His eyes were glazed over.
His mouth was agape.
I screamed. He ducked. I covered my whole self with the quilt. I laughed, horrified, nearly suffocating under the duvet. Almost burst into tears. Peeked out from beneath the quilt again. The window was empty. Had there really been someone there? Oh god. A new level of humiliation. I would never forget the look on his face—a mix of lust (I hoped) and horror (more likely). He’d been freckled. Dirty blond hair. I could feel myself blushing from head to toe. When I got up the nerve, I strode to the window, wrapped in the comforter, and wrestled the resistant, dusty blind down into submission before dressing myself with nunlike modesty.
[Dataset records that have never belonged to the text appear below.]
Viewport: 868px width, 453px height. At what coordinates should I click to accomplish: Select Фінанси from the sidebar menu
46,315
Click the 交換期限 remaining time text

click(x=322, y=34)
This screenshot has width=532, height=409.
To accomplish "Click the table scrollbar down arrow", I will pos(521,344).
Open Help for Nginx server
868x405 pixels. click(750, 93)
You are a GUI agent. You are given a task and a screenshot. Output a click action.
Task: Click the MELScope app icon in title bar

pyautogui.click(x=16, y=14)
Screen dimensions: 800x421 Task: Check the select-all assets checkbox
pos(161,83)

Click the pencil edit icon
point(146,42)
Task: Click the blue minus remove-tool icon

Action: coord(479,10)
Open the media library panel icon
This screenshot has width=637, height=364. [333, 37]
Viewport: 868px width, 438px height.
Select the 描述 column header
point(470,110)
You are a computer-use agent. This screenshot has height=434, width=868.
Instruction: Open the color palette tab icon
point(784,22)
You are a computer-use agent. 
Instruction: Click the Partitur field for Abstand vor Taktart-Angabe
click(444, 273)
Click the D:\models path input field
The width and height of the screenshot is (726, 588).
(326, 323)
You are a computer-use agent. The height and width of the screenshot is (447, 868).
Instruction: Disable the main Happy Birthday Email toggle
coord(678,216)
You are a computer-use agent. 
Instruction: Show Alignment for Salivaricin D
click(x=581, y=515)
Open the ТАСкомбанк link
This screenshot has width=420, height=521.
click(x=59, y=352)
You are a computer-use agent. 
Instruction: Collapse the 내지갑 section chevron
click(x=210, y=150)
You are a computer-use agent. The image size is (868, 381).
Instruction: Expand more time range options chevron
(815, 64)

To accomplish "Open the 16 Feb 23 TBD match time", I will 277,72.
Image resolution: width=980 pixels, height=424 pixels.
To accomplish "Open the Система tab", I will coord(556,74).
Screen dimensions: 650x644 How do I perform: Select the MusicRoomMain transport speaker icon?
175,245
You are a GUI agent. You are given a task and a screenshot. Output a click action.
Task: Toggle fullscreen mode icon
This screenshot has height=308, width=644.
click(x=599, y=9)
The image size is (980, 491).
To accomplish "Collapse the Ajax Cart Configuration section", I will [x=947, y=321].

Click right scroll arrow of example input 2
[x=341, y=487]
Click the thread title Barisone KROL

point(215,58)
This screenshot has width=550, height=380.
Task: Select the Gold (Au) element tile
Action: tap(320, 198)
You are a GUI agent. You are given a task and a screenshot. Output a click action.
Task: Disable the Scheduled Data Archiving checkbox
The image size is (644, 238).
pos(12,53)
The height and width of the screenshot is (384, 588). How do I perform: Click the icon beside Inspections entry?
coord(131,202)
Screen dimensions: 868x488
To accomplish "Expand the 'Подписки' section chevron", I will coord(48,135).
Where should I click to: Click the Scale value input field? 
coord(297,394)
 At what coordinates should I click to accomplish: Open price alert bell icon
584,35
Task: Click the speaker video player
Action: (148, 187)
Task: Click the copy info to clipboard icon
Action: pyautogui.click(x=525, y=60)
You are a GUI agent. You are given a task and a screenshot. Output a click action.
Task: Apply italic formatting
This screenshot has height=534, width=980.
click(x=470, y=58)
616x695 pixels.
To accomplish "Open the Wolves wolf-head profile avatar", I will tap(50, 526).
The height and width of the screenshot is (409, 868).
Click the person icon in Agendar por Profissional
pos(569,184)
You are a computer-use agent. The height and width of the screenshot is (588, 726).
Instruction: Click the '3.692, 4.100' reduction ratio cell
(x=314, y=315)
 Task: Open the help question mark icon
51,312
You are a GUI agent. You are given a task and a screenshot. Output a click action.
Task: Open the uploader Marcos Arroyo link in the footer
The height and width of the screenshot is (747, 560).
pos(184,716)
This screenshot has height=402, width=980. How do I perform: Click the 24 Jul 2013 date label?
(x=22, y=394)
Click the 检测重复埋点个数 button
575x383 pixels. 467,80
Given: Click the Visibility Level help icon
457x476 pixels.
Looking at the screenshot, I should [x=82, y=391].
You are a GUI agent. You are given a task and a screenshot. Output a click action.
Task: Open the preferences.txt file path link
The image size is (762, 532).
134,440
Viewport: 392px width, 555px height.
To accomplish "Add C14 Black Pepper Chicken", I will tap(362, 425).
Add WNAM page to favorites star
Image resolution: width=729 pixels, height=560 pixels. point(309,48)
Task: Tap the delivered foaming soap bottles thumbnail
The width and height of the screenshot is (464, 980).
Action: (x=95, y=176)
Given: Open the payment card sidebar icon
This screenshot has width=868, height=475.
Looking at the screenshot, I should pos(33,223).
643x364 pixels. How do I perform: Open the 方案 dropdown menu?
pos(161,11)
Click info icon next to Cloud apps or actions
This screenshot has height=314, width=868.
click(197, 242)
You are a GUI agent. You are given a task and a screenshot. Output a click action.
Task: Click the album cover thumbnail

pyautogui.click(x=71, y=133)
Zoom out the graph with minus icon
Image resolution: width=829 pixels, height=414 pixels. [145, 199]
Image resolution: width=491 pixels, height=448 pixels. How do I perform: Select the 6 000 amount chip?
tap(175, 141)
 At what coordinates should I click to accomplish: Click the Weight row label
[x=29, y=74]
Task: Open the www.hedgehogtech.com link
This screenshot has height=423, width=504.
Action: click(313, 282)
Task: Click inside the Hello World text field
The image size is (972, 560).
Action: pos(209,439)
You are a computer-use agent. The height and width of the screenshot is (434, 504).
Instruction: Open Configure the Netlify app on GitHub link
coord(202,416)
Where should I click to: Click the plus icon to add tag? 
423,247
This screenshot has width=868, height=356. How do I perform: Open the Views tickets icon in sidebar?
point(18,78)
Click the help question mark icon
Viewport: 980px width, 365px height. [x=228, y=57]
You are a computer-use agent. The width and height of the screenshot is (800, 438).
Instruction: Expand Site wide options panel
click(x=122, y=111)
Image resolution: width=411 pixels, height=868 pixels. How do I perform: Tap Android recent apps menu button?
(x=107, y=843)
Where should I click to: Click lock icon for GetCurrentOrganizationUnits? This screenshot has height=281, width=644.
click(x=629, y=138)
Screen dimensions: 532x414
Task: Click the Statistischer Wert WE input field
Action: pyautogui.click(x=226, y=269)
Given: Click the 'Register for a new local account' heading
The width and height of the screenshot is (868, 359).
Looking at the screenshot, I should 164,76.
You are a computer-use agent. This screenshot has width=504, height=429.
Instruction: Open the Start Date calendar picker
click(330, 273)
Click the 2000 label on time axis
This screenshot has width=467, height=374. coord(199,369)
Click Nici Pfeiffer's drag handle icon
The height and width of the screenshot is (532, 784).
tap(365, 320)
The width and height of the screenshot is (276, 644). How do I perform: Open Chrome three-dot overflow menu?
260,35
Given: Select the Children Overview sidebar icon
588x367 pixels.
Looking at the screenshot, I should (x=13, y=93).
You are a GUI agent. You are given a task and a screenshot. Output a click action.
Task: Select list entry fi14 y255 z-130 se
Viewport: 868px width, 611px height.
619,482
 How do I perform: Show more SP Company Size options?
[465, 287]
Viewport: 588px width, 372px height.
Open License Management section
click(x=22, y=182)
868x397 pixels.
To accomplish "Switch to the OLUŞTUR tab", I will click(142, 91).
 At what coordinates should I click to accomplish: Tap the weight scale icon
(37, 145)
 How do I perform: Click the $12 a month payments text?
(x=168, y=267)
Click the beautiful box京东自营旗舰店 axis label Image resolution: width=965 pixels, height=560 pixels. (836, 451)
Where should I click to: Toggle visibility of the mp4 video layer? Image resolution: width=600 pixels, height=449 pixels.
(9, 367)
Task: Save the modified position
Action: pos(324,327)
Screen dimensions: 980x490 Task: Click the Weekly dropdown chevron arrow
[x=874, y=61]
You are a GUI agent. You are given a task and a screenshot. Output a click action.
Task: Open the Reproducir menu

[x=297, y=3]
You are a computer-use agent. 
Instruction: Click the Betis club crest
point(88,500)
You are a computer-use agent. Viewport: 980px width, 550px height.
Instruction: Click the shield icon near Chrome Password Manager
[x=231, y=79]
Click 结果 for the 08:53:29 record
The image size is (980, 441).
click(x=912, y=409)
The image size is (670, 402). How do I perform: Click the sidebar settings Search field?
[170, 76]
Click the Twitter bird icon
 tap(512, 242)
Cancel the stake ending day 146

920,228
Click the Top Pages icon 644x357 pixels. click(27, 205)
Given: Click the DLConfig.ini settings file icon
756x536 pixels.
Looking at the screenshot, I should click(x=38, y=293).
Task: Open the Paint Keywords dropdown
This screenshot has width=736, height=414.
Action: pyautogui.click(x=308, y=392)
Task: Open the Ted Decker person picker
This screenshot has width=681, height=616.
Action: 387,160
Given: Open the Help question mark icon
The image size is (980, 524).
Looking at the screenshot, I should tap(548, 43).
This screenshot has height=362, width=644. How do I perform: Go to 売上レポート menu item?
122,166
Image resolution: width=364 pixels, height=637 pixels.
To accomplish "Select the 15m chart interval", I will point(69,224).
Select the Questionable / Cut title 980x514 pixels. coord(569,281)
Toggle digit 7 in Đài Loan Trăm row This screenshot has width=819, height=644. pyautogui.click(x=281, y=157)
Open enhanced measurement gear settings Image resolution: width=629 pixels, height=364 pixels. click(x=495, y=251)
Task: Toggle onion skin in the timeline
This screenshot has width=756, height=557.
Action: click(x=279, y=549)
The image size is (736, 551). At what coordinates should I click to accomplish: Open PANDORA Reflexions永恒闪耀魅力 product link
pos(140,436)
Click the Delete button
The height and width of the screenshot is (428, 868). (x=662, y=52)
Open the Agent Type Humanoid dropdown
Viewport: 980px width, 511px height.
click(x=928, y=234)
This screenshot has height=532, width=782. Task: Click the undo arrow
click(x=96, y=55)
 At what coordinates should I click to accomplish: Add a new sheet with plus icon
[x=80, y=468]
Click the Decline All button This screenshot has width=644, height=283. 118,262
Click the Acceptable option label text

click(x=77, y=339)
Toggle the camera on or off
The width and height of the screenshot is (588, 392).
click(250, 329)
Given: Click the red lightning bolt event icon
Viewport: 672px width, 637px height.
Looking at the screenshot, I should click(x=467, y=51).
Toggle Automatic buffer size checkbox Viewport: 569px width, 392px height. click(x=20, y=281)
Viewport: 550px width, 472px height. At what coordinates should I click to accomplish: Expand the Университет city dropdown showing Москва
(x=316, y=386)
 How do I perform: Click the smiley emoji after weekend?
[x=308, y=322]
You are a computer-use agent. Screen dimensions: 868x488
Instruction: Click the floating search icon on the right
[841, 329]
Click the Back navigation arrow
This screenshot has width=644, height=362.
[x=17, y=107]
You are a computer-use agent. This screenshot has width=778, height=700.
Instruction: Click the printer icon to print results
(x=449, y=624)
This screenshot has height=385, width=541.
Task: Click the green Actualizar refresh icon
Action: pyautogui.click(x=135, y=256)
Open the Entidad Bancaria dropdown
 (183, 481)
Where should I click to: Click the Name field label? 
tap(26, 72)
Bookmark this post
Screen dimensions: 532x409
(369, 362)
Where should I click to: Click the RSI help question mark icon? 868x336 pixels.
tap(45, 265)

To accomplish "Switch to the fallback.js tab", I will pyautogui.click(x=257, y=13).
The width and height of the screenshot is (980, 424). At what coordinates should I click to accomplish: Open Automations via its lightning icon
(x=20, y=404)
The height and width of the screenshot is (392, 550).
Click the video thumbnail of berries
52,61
Maybe they’d kick me out of Winloch before we even got to the inspection.
Ev returned an hour later, moss tangling her locks. She smelled like a child who’d been playing in the forest, and her face bloomed with a smile she was doing her best to hide. Eager for distraction, I offered to cook, but she insisted I sit at the oilcloth-covered kitchen table and let her do the work for once, a dubious allowance, since I knew that she could hardly boil water without setting the kettle on fire. As she bustled about the white metal cabinets, art deco refrigerator with a heavy, ka-thunking door pull, and dirty seafoam-green linoleum curling up at the edges, my fingers traced the repeating, once-vibrant pattern of blackberries and gingham that had protected the table during someone else’s breakfasts, lunches, and dinners.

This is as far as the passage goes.